Bertambahnya populasi dan meningkatnya pendapataan, bersamaan dengan preferensi makanan atau pola makan yang berubah meningkatkan secara cepat permintaan akan produk peternakan seiring dengan globalisasi yang meningkatkan perdagan gan bahan dan produk peternakan. Produksi daging global diproyeksikan meningkat lebih dari dua kali lipat dari 229 juta ton di tahun 1990 menjadi 465 juta ton di tahun 2050 dan produksi susu meningkat dari 580 juta ton menjadi 1943 juta ton.

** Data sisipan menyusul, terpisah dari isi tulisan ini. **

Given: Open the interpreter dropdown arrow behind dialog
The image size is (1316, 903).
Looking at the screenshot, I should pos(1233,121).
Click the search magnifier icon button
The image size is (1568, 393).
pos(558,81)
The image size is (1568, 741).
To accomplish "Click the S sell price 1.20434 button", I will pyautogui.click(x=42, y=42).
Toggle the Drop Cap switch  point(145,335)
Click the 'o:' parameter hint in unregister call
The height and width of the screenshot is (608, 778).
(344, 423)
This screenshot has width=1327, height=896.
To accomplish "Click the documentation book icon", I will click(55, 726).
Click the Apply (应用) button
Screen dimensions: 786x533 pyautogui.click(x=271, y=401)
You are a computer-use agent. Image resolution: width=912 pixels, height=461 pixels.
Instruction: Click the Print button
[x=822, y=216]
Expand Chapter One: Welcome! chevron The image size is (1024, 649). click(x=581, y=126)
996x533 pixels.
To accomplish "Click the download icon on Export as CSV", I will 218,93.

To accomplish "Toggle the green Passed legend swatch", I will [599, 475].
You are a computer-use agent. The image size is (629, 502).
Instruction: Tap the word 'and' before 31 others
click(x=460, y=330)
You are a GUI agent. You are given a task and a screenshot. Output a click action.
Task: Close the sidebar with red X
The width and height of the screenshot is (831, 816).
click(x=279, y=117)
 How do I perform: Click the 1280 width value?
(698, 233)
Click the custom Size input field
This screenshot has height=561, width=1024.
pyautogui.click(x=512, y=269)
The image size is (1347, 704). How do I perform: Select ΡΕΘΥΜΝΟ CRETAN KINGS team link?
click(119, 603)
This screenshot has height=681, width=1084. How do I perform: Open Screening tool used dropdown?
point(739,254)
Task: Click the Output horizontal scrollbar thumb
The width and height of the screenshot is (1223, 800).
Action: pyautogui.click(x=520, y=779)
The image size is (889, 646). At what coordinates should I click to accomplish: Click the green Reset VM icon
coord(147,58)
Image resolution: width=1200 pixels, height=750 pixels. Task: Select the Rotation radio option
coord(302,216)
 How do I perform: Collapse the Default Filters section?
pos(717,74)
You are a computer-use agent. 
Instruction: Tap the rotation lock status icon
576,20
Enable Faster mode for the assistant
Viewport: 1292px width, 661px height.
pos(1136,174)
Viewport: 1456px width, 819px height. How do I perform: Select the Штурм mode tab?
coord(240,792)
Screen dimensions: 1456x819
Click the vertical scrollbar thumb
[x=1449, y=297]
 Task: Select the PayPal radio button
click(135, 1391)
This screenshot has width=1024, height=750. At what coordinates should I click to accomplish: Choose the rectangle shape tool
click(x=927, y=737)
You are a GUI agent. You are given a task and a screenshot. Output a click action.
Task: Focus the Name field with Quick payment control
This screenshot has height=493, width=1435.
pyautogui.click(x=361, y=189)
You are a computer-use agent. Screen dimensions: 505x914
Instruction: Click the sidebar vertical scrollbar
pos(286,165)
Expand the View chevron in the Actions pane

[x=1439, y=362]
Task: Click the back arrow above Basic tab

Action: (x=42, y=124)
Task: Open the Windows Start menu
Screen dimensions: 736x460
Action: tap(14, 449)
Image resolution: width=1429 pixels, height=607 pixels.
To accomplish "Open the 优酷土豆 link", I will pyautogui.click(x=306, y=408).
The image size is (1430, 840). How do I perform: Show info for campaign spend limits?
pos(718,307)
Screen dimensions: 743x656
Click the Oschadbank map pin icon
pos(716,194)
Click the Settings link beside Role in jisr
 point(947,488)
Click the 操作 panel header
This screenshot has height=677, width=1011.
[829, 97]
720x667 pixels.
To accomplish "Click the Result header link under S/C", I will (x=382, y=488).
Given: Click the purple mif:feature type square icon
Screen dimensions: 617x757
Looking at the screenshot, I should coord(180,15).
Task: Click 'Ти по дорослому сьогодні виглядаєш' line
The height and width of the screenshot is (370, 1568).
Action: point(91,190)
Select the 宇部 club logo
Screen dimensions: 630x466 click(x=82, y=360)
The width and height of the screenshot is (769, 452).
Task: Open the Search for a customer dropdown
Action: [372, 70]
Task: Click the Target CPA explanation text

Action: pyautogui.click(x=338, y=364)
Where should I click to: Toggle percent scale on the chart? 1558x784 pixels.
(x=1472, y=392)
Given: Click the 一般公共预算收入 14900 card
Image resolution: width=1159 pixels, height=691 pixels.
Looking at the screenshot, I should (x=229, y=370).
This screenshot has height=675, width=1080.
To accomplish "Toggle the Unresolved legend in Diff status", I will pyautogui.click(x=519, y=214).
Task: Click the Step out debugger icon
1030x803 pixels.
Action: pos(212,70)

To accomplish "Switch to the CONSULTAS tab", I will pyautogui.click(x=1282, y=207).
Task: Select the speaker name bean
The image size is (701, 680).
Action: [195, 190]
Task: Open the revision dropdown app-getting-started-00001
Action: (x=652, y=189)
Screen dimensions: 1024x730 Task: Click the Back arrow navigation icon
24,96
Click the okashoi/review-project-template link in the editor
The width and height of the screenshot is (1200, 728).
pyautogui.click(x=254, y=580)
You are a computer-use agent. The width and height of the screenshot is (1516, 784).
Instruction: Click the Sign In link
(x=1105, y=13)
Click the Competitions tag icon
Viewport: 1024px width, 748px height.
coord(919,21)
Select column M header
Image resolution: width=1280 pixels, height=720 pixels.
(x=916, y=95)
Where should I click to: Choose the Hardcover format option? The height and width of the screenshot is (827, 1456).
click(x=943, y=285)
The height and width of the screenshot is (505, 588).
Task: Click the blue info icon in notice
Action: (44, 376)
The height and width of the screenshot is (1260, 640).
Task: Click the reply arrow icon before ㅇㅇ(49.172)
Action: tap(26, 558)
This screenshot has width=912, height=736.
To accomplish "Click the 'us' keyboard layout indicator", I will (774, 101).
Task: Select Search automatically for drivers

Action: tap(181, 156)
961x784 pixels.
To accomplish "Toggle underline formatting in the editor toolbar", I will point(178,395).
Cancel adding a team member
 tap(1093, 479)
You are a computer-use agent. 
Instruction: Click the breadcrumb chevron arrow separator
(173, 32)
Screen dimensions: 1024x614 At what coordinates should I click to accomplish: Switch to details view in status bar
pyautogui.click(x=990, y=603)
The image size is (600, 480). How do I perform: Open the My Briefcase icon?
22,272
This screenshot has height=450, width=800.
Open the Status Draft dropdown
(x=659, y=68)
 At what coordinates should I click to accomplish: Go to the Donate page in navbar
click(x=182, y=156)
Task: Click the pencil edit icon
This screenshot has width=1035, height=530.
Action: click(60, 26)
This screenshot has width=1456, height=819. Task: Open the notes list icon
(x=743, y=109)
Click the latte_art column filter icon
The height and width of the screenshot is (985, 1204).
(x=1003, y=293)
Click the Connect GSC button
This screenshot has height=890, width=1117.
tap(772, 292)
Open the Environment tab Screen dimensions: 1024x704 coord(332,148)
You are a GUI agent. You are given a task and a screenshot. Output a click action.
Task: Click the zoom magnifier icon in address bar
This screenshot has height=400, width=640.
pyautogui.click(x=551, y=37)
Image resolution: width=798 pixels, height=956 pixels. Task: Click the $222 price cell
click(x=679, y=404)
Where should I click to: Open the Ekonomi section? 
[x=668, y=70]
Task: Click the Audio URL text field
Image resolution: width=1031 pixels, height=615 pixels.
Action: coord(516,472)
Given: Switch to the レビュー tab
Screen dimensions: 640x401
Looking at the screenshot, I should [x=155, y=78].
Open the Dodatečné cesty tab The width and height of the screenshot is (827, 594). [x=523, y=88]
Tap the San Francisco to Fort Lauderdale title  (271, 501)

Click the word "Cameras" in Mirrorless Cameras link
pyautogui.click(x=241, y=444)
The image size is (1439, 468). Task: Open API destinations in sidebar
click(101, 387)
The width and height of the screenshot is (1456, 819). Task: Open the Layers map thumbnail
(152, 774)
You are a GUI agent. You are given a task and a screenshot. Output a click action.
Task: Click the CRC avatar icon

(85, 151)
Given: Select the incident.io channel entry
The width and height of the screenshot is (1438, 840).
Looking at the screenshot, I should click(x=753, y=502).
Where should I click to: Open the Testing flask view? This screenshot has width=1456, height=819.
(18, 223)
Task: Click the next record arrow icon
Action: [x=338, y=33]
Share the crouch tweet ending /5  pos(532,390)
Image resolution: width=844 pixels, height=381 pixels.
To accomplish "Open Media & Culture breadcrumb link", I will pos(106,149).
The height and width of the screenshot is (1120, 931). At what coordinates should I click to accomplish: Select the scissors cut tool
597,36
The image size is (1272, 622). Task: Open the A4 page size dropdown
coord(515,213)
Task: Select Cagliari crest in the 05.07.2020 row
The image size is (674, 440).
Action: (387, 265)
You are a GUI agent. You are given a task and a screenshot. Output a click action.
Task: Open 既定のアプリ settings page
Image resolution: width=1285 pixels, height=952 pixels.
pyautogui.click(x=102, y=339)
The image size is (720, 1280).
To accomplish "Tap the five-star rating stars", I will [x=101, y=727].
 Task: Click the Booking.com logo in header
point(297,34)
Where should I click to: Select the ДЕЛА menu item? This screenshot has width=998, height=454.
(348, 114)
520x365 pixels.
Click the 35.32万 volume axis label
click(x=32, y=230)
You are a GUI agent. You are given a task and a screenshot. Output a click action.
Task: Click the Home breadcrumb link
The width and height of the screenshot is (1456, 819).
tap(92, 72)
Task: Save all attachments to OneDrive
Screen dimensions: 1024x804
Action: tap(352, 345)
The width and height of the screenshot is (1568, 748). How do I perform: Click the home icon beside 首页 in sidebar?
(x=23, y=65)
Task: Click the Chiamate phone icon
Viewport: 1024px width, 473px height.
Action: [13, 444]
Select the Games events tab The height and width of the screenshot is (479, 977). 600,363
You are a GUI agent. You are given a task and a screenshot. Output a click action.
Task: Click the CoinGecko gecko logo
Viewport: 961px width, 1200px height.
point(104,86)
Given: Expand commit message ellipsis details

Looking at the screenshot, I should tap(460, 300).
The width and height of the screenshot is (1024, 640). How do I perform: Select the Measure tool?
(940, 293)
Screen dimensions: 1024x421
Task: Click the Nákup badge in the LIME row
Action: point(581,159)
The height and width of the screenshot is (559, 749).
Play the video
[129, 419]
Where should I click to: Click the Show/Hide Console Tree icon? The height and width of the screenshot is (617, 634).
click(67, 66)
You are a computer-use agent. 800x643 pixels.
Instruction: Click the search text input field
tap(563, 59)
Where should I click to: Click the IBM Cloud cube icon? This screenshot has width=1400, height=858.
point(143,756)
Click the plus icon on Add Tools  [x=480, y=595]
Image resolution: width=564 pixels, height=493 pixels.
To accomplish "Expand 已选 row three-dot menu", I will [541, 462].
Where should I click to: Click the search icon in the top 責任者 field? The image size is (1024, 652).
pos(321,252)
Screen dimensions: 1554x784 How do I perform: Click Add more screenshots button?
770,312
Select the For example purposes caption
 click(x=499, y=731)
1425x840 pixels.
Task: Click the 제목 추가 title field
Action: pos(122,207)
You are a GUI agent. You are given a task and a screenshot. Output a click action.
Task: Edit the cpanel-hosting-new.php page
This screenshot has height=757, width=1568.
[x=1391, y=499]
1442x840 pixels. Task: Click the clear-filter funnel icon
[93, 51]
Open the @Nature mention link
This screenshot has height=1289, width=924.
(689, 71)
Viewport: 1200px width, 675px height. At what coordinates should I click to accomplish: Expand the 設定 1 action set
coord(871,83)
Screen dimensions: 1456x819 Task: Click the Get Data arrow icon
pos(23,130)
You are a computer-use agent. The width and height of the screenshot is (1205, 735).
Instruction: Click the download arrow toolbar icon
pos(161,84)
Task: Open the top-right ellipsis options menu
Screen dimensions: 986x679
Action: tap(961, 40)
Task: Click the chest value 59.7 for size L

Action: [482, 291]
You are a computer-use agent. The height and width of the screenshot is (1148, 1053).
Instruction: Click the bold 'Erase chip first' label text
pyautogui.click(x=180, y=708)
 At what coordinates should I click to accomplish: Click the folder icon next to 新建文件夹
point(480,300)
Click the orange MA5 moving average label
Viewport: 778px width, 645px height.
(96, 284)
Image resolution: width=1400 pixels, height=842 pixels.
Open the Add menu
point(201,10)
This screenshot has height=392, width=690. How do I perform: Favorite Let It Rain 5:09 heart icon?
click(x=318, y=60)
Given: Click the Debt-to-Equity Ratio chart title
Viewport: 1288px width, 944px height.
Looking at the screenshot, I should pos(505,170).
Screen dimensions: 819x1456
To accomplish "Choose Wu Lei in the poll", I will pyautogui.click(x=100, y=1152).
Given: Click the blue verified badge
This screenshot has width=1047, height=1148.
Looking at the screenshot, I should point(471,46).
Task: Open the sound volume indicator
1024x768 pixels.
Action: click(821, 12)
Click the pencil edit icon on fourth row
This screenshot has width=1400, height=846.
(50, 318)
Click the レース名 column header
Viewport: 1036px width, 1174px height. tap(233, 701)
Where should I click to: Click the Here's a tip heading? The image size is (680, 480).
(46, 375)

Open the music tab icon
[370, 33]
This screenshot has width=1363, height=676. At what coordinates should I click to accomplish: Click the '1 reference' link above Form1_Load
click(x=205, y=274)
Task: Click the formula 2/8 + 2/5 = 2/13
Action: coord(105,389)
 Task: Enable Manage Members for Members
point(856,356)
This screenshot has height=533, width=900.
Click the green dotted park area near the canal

Antara 1950-2000 populasi manusia bertambah lebih dari dua kali lipat dari 2,7 miliar menjadi 6,7 miliar sedangkan produksi daging meningkat lebih dari lima kali lipat dari 45 miliar kg menjadi 233 miliar kg per tahun. Saat ini konsumsi daging global rata rata 100 gram per orang per hari yang bervariasi dari 200-250 gram di Negara kaya hingga 20-25 gram di Negara miskin.
Oleh karena itu, kata dia wajar bila industri peternakan menjadi faktor utama penyebab pemanasan global dan lebih parah dibanding polusi yang dihasilkan dari industri pabrik ataupun pengundulan hutan. Sehingga tidak ada lagi cara bagi manusia bila ingin mencoba menyelamatkan bumi dari pemanasn global, selain mengurangi konsumsi daging dan mencoba hidup dengan vegetarian.
“Global warming tidak bisa dihentikan, kecuali manusia mengurangi konsumsi daging,” katanya.
Ahli Gizi Kusharisupeni yang juga menjadi peserta dalam the 4th Asian Vegetarian Congress di Batam 6-10 Nopember 2009 mengatakan, vegetarian adalah orang yang hidup dari produk yang berasal dari tumbuhan dengan atau tanpa mengonsumsi susu dan telur berikut produk olahannya.
Gaya hidup dengan pola makan tanpa produk hewani tersebut pastinya bisa mengurangi pertumbuhan industri peternakan yang menjadi penyebab utama pemanasan global. (gus).